Though today’s release is for the United States only, once Alexa-Cortana is made available in other parts of the world, the integration could help introduce the two AI assistants to a wider group of users outside the United States.
Echo speakers are currently available in multiple English dialects, Spanish, French, German, and Japanese. Cortana can speak the same languages, as well as Portuguese and Mandarin Chinese. Last week, Amazon began its expansion into Mexico, making Echo speakers available in Latin America for the first time.
For its part, Google has committed to making its Assistant available in 30 languages and able to handle multilingual commands by the end of the year.
While Amazon and Microsoft have been working to introduce their partnership for about a year, this isn’t the first time consumers will be able to use the two assistants in the same place, as Alexa became available in select PCs like the Asus Spin 5 earlier this summer.
“At launch, customers will see some slight differences between this [Alexa-Cortana] and experiences delivered on Echo Show or through the Alexa for PC solution.
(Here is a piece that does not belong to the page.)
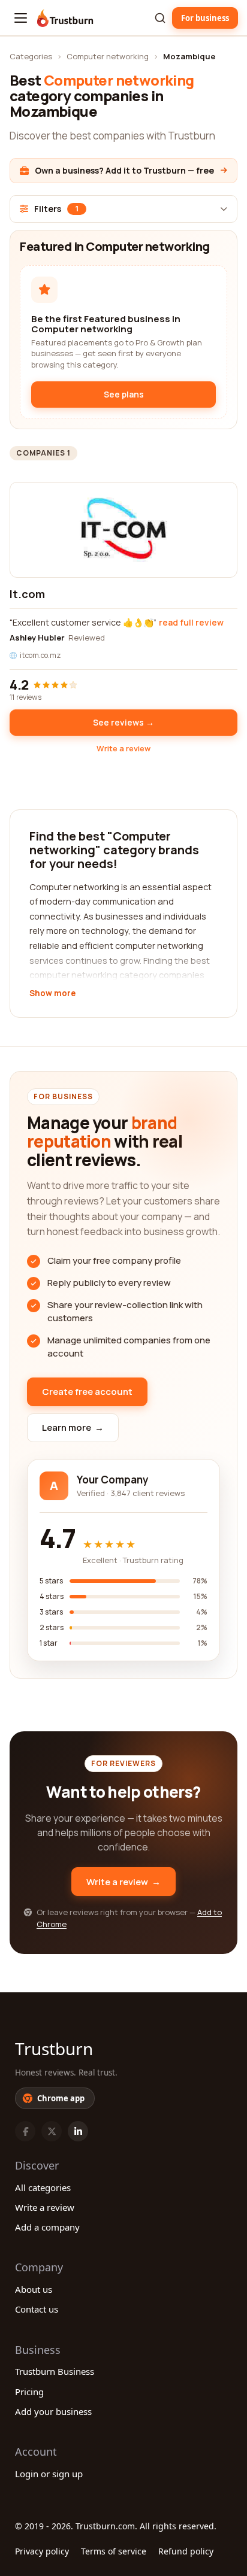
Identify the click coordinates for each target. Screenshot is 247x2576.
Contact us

This integration is part of a longer-term vision for intelligent agents to work together on behalf of customers, and we’re working closely with Microsoft to add new capabilities, features, and devices over time,” an Amazon spokesperson told VentureBeat in an email.
To give users the option to speak with the guest assistant for as long as they want and to avoid the need to repeatedly ask Alexa to speak with Cortana or Cortana to speak with Alexa, a re-prompt command has been added for both assistants, a Microsoft spokesperson told VentureBeat.